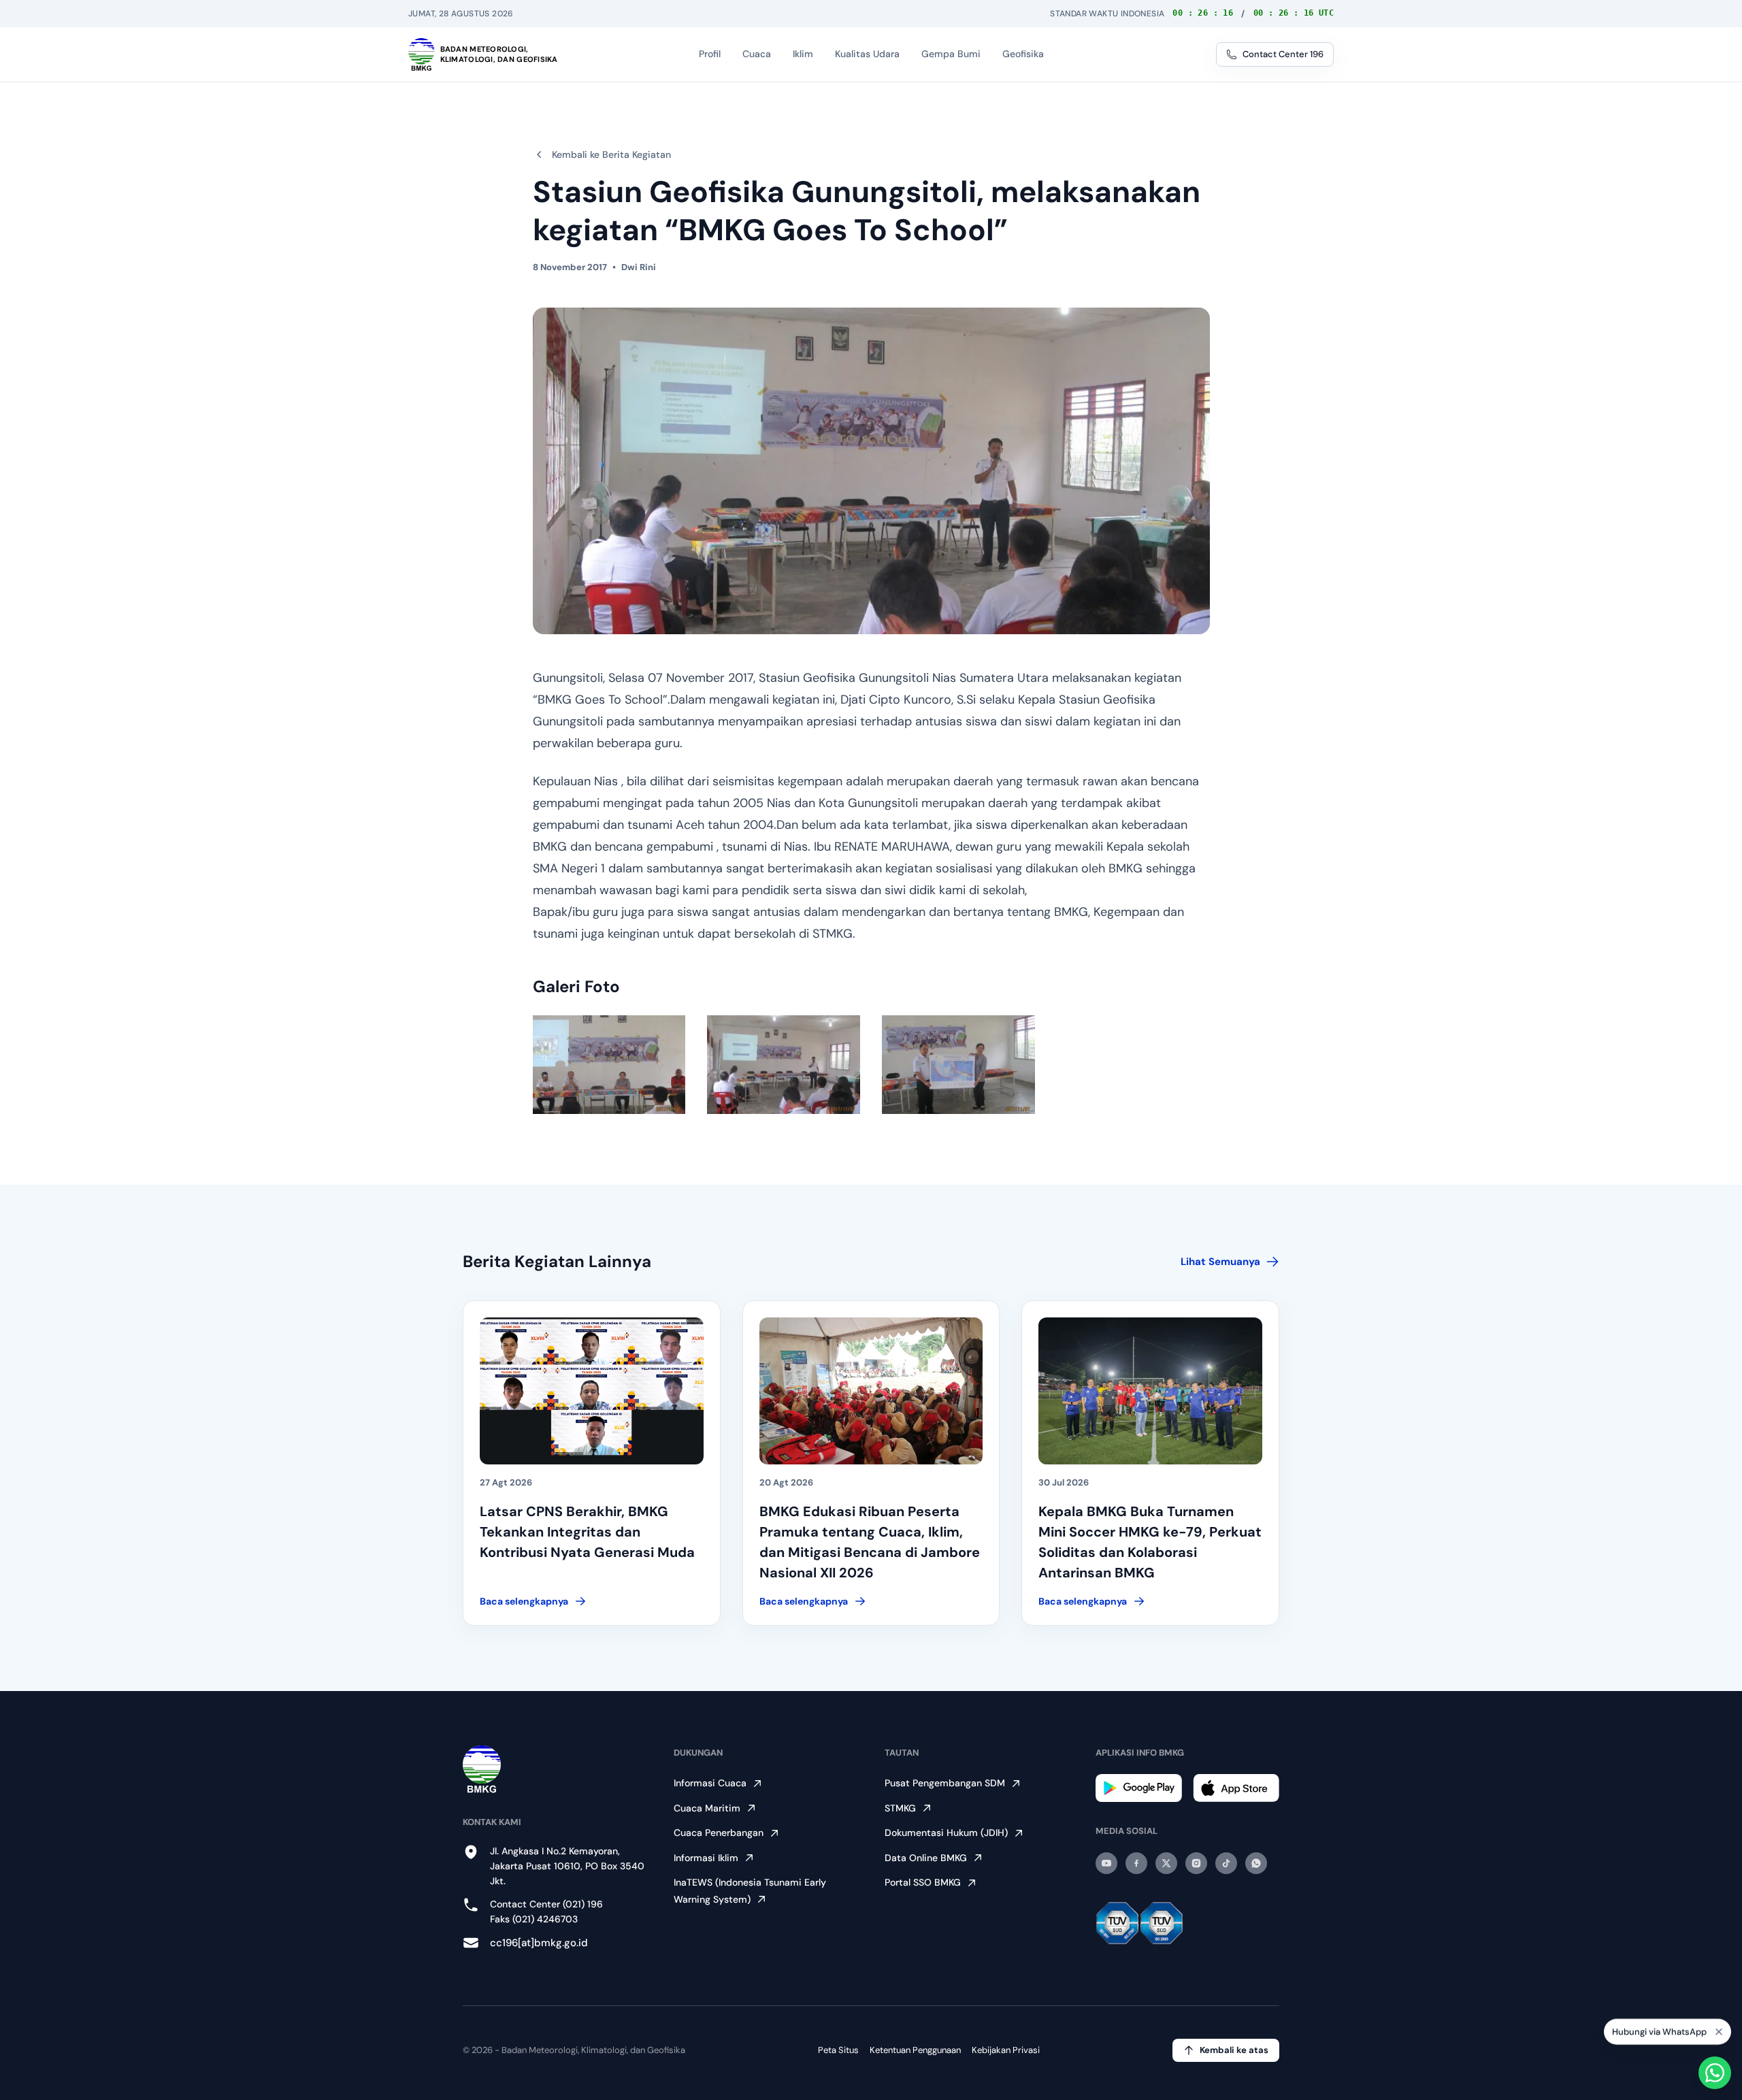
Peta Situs (838, 2050)
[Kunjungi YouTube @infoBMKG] (1106, 1863)
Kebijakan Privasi (1006, 2050)
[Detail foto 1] (609, 1064)
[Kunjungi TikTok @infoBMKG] (1226, 1863)
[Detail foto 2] (783, 1064)
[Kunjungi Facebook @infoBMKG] (1136, 1863)
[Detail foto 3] (958, 1064)
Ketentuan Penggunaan (915, 2050)
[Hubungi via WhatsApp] (1714, 2072)
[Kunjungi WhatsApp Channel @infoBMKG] (1256, 1863)
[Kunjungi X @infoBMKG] (1166, 1863)
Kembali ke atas (1234, 2050)
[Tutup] (1719, 2036)
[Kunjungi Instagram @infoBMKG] (1196, 1863)
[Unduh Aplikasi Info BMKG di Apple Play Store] (1236, 1788)
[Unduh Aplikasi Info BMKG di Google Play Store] (1139, 1788)
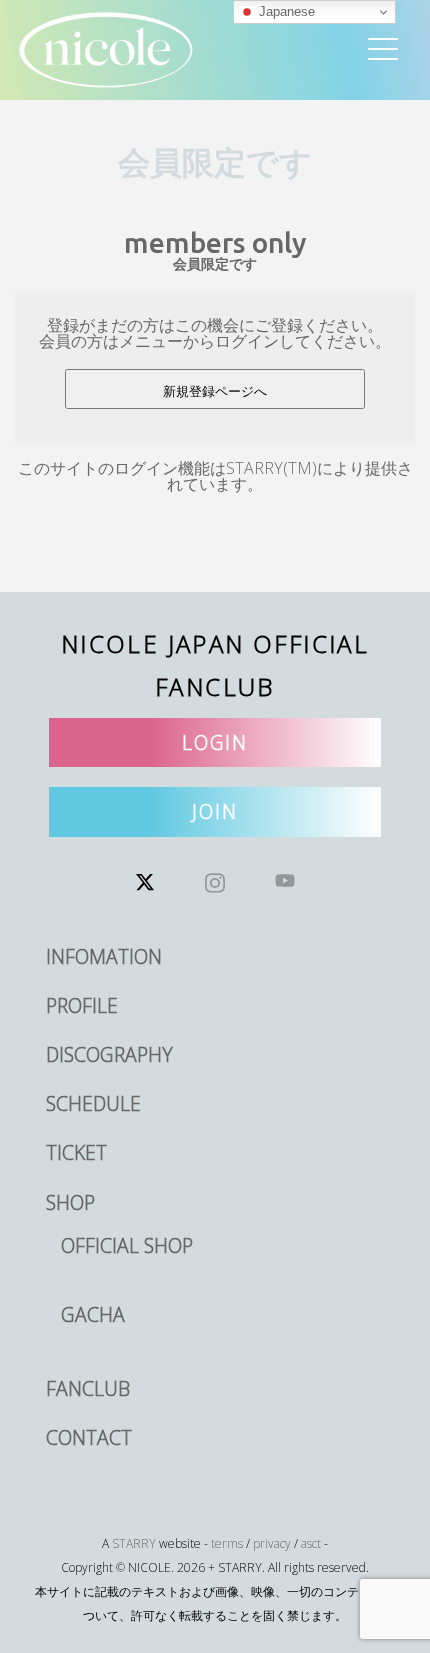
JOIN (215, 811)
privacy (272, 1543)
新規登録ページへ (215, 391)
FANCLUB (88, 1388)
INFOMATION (104, 956)
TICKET (76, 1152)
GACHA (93, 1314)
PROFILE (82, 1005)
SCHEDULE (93, 1103)
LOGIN (215, 742)
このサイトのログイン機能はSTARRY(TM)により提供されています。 (215, 476)
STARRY (134, 1543)
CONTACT (89, 1437)
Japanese (285, 11)
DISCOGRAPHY (109, 1054)
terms (227, 1543)
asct (311, 1543)
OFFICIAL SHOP (127, 1245)
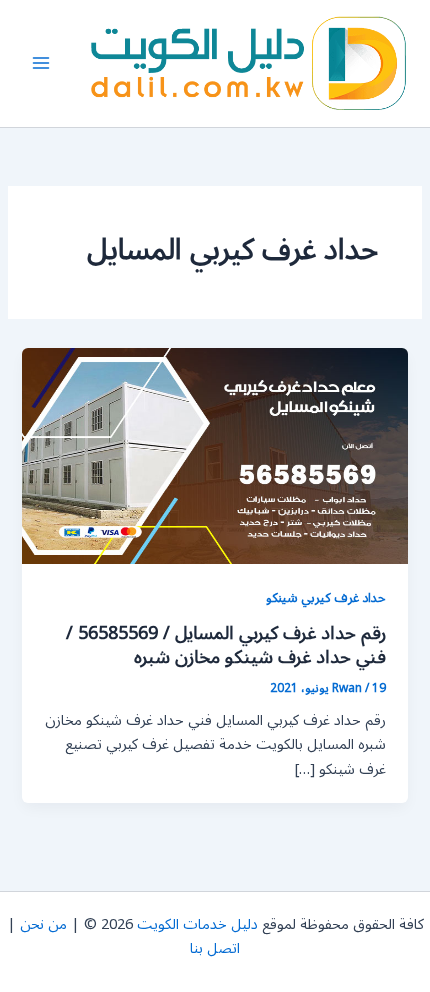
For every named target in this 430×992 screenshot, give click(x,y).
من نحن (43, 924)
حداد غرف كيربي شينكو (326, 597)
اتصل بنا (215, 948)
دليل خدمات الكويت (197, 924)
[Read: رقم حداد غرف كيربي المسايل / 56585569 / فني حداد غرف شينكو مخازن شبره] (214, 455)
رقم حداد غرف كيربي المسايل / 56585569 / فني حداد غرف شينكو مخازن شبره (226, 645)
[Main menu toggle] (41, 63)
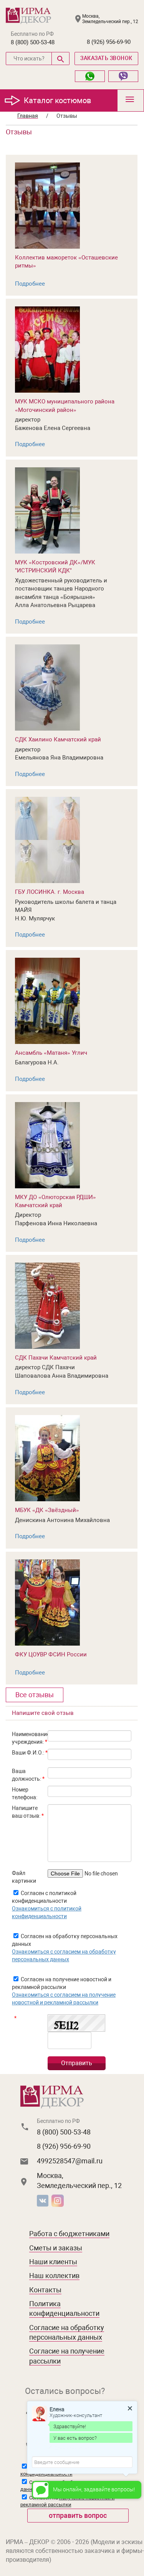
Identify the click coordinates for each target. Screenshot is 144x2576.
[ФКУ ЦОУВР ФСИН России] (47, 1602)
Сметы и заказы (55, 2248)
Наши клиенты (53, 2262)
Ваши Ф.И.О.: (30, 1753)
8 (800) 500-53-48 (33, 42)
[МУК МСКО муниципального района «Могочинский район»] (47, 349)
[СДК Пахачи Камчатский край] (47, 1305)
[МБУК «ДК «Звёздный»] (47, 1457)
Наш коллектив (54, 2276)
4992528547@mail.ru (70, 2161)
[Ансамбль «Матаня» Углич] (47, 1000)
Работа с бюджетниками (69, 2234)
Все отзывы (34, 1695)
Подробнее (30, 283)
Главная (27, 116)
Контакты (45, 2290)
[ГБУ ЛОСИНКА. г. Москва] (47, 839)
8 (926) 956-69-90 (109, 41)
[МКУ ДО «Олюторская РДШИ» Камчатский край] (47, 1144)
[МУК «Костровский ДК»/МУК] (47, 510)
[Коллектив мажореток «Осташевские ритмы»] (47, 205)
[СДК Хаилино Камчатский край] (47, 687)
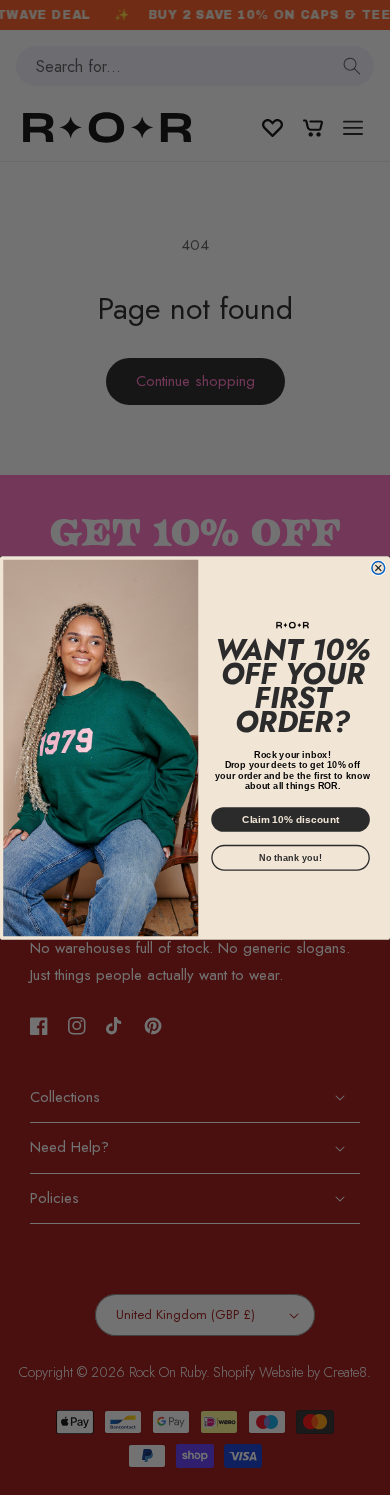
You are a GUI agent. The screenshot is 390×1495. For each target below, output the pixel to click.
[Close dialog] (378, 567)
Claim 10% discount (291, 818)
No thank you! (290, 857)
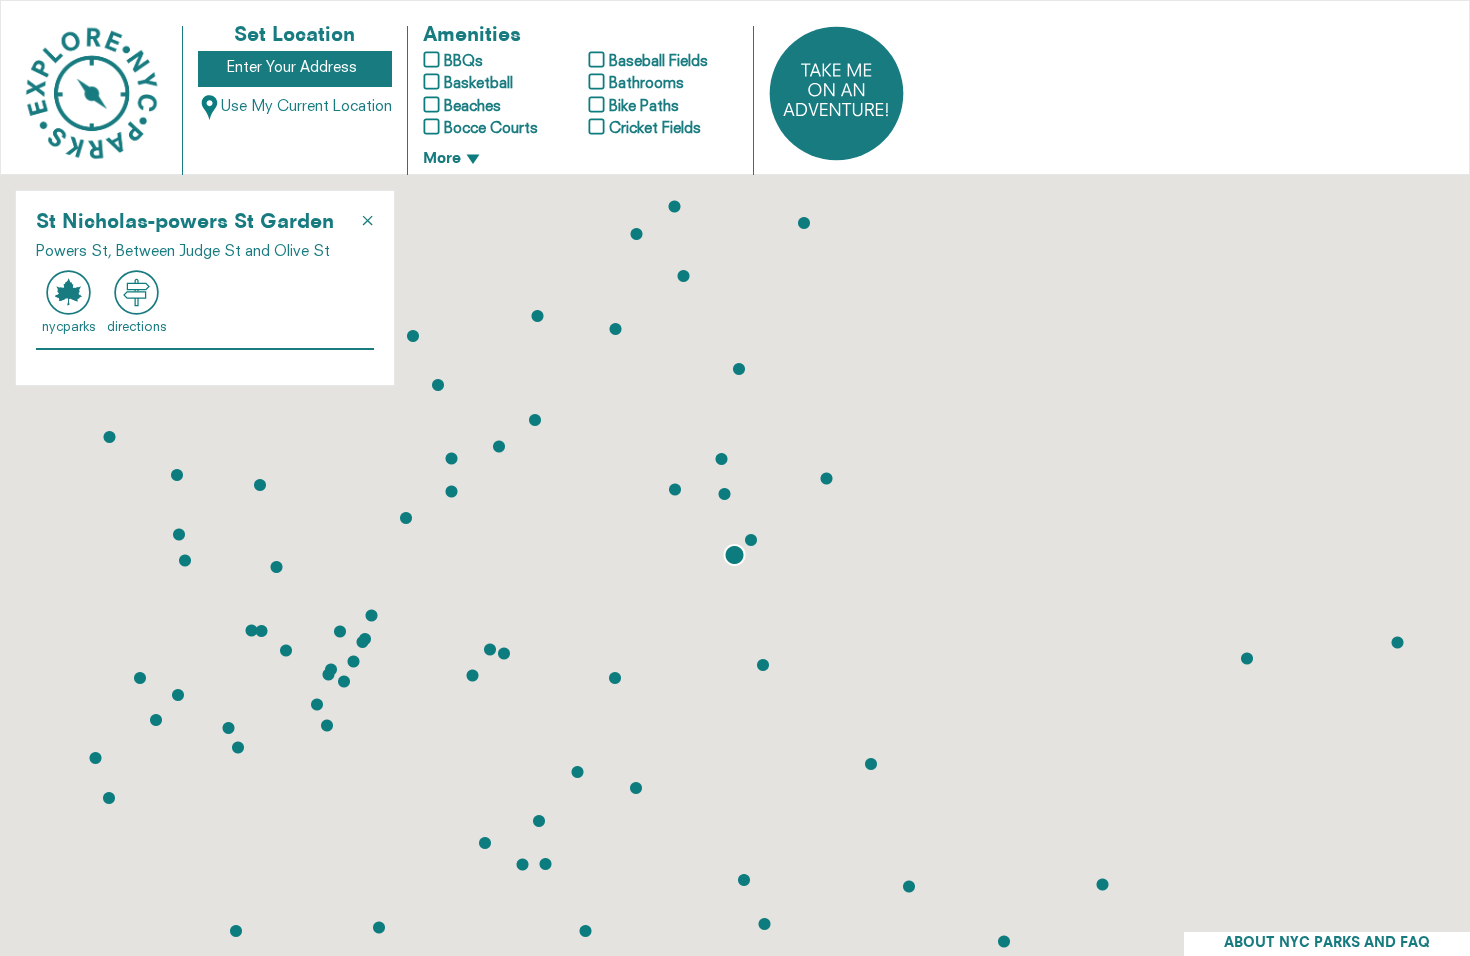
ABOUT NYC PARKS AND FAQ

TASK DETAILS
Only the lines from the one with "Подробнее (30, 283)" through the final line of the entries above should be transcribed, exactly and without pictures.

OUTPUT FOR THIS EXERCISE
Подробнее (30, 283)
Главная (27, 116)
Контакты (45, 2290)
[ГБУ ЛОСИНКА. г. Москва] (47, 839)
8 (926) 956-69-90 (109, 41)
[МКУ ДО «Олюторская РДШИ» Камчатский край] (47, 1144)
[МУК «Костровский ДК»/МУК] (47, 510)
[Коллектив мажореток «Осташевские ритмы»] (47, 205)
[СДК Хаилино Камчатский край] (47, 687)
You are a GUI agent. The screenshot is 390×1495. For each target below, output the pixel to click.
[Close dialog] (378, 567)
Claim 10% discount (291, 818)
No thank you! (290, 857)
ABOUT NYC PARKS AND FAQ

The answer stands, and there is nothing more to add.